Directional NC 1.0

Overview

Self-supervised learning (SSL) can learn representations that transfer well to downstream tasks using only a few labeled examples. But why does it work so well?

In the supervised learning world, there's a theory called Neural Collapse that describes what a "perfect" model looks like. In the neural collapse regime, at the end of training, the learned embeddings of samples from the same class concentrate into a single point. Imagine taking hundreds of diverse dog images and projecting them down into a single, perfectly tight point in the embedding space.

Illustration showing diverse dog images converging into a single, perfectly tight cluster point in a 3D embedding space.

From a classification perspective, this global collapse is a desirable geometric property. It learns representations that are invariant to nuisance factors and allows the model to generalize well to new classification tasks. That said, such class-wise collapse generally requires access to labels during training, since labels specify which samples belong together. Without labels, as in SSL, you can't expect the model to exhibit this global neural collapse.

This raises the following question:

What aspects of the learned embedding geometry in self-supervised learning explain effective few-shot generalization?

Problem Setup

Let's start with a standard metric that measures the degree of neural collapse, called Class-Distance-Normalized Variance aka CDNV (check out our previous NeurIPS blog for a deep dive into CDNV visuals). It measures how tight our clusters are relative to how far apart the class means are:

$$V_{ij} := \frac{v_i + v_j}{d_{ij}^2}$$

$v_i, v_j$: Variance within class $i$ and class $j$.
$d_{ij}$: Distance between the centers (means) of class $i$ and class $j$.

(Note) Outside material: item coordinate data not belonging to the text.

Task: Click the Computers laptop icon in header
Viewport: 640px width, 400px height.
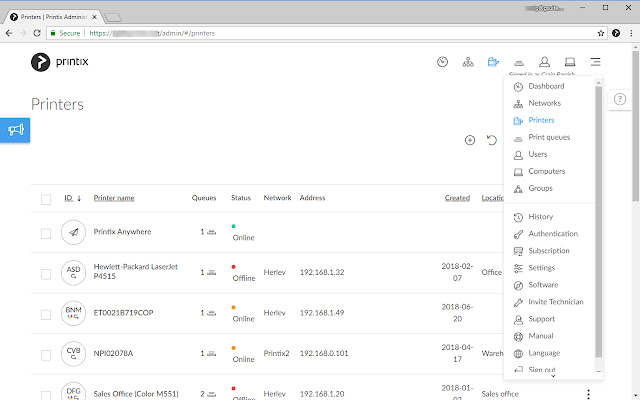Action: click(x=570, y=62)
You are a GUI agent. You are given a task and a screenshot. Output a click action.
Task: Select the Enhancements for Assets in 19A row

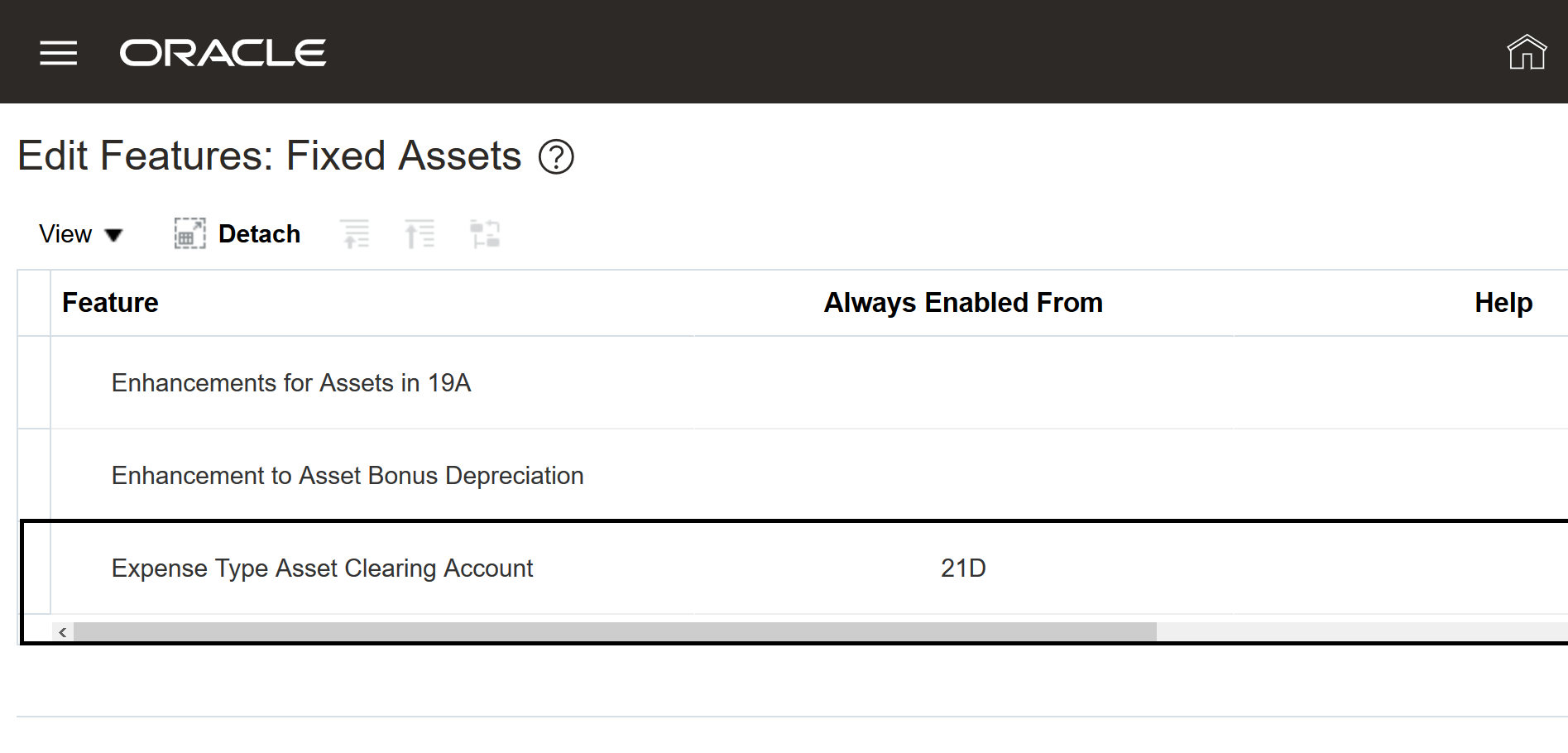(x=291, y=383)
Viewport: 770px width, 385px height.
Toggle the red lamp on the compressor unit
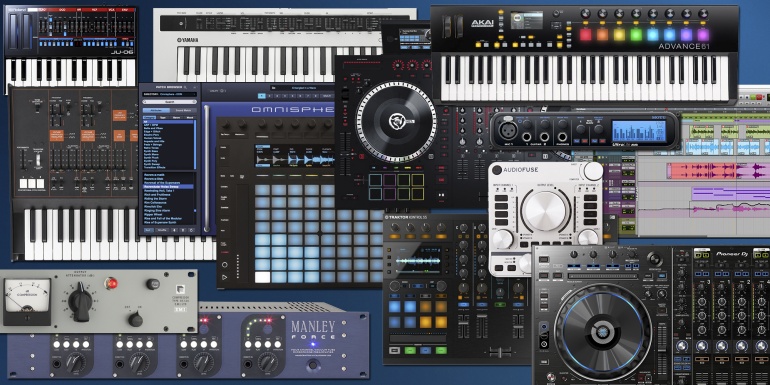point(112,283)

Recent theory gives the following generalization bound based on this metric:

$$\text{err}_{m,D}(f) \lesssim \left(1 + \frac{1}{m}\right) V_f(D_1, D_2)$$

$\text{err}_{m,D}(f)$: Generalization error for the downstream classifier.
$m$: Number of labeled examples (shots) per class.
$V_f(D_1, D_2)$: CDNV between the two class distributions.

This theoretical bound predicts low error if the CDNV is low. But what happens when CDNV is high? Let's look at a standard example:

High CDNV (Overlapping) Bad High CDNV Plot

In this scenario, high CDNV correctly predicts a problem. The clusters are completely overlapping, and a classifier would struggle to separate them. So far, the theory holds up—high CDNV is bad.

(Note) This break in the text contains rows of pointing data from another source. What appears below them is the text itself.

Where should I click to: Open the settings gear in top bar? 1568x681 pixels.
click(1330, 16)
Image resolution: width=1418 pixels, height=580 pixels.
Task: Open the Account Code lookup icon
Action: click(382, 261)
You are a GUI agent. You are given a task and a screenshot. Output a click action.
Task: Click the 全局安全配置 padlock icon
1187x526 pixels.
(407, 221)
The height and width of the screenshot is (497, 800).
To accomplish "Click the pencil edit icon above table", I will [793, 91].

Let's consider another case...

High CDNV (Separable) Baguette CDNV Plot

Look at these elongated, "baguette-like" clusters. Because standard CDNV averages variance across all directions, it sees the massive variance along the stretched axis and outputs a very high penalty. It predicts terrible generalization.

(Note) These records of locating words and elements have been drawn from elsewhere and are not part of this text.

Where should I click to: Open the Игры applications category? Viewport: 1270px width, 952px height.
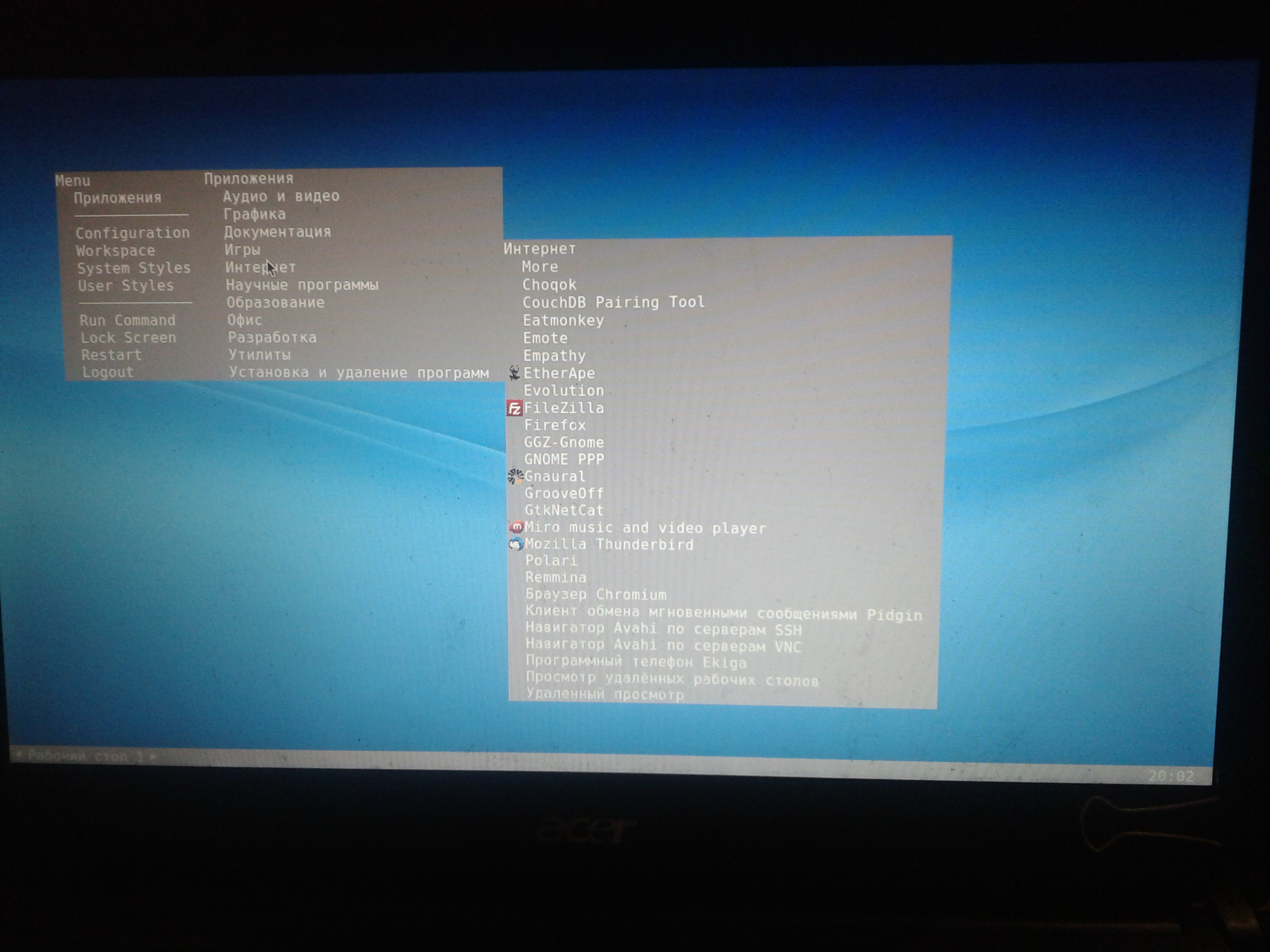(242, 249)
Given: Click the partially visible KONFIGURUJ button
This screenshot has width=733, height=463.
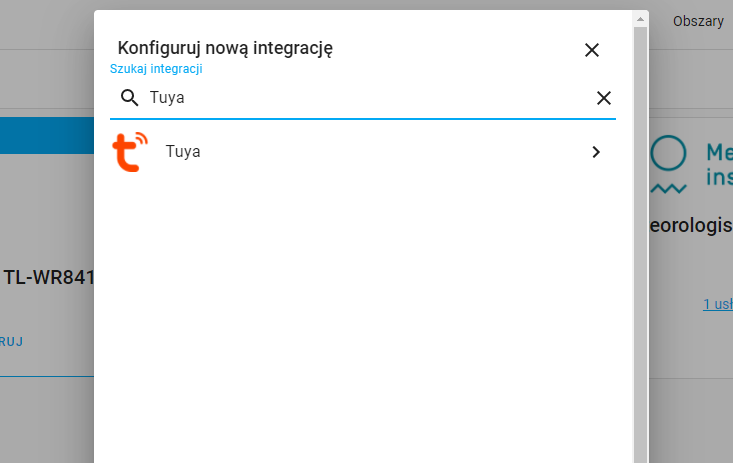Looking at the screenshot, I should [x=11, y=342].
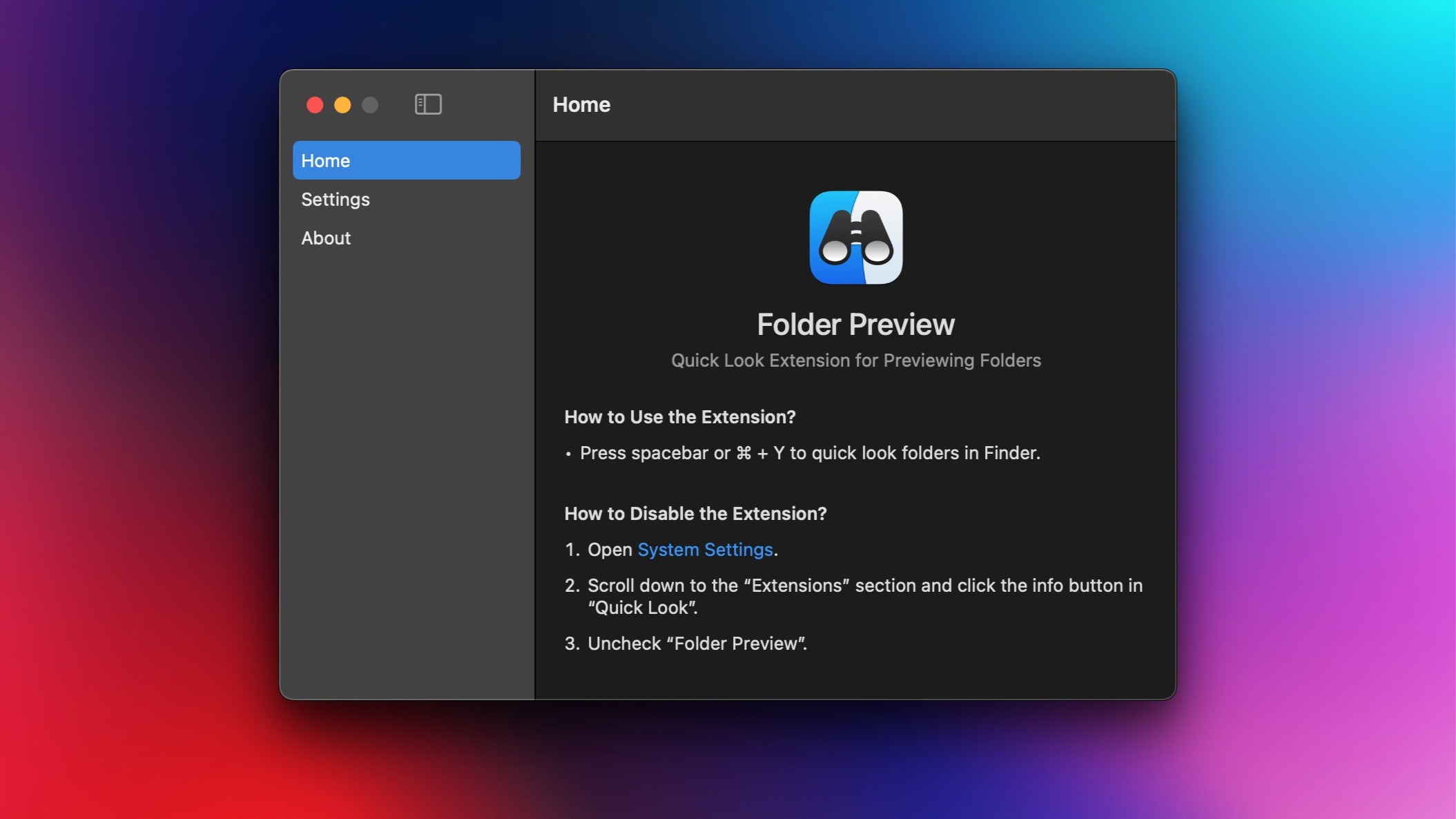
Task: Click the 'Home' title in the window header
Action: (581, 104)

But isn’t this kind of clustering already sufficient? A linear probe can learn a separating hyperplane easily and achieve perfect accuracy.

This begs the question:

Do SSL representations naturally stretch along task-irrelevant dimensions?
If so, that would neatly explain why they can exhibit high global CDNV yet still achieve competitive downstream performance.

This is exactly why we need Directional CDNV. Instead of looking at the whole baguette, it measures only the variance that actually moves points across the decision boundary:

$$\tilde{V}_{ij} := \frac{u_{ij}^{\top}\Sigma_i u_{ij}}{d_{ij}^2}$$

$u_{ij}$: The unit vector along the decision axis between classes $i$ and $j$.
$\Sigma_i$: The covariance matrix within class $i$.
$d_{ij}$: Distance between the centers (means) of class $i$ and class $j$.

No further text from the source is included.